In seismology, an earthquake swarm is a sequence of seismic events occurring in a local area within a relatively short period. The time span used to define a swarm varies, but may be days, months, or years. Such an energy release is different from the situation when a major earthquake (main shock) is followed by a series of aftershocks: in earthquake swarms, no single earthquake in the sequence is obviously the main shock. In particular, a cluster of aftershocks occurring after a mainshock is not a swarm.

History and generalities 
In the Ore Mountains (Erzgebirge), which form the border between the Czech Republic and Germany, western Bohemia and the Vogtland region, have been known since the 16th century as prone to frequent earthquake swarms, which typically last a few weeks to a few months. Austrian geologist Josef Knett, while studying in 1899 a swarm of about a hundred events felt in western Bohemia/Vogtland in January-February 1824, coined the noun Schwarmbeben, i.e. "swarm [earth]quake". The term "swarm" is explained by hypocentres giving the impression to agglutinate like a bee swarm when plotted onto a map, a cross-section, or still better onto a 3D model.

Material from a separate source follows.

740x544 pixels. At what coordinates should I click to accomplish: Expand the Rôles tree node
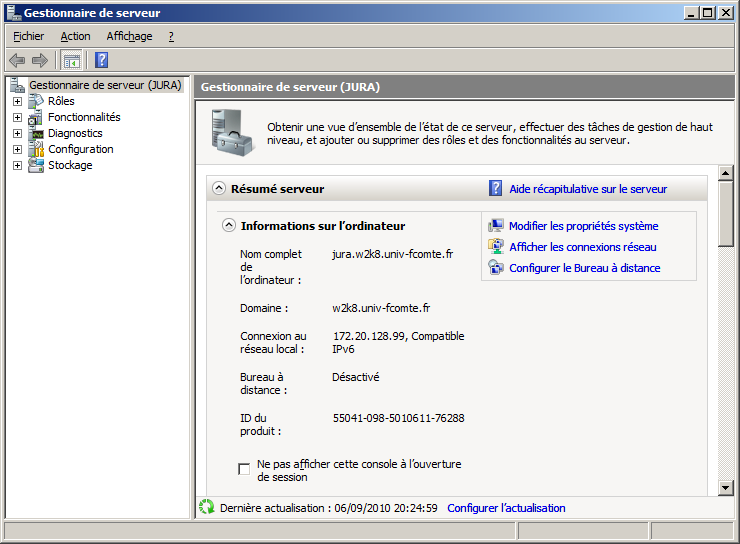17,101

One of the best documented swarms occurred near Matsushiro, a suburb of Nagano, to the north-west of Tokyo. The Matsushiro swarm lasted from 1965 to 1967 and generated about 1 million earthquakes. This swarm had the peculiarity to be sited just under a seismological observatory installed in 1947 in a decommissioned military tunnel. It began in August 1965 with three earthquakes too weak to be felt, but three months later, a hundred earthquakes could be felt daily. On 17 April 1966, the observatory counted 6,780 earthquakes, with 585 of them having a magnitude great enough to be felt, which means that an earthquake could be felt, on average, every two-and-one-half minutes. The phenomenon was clearly identified as linked to a magma uplift, perhaps initiated by the 1964 Niigata earthquake which happened one year before.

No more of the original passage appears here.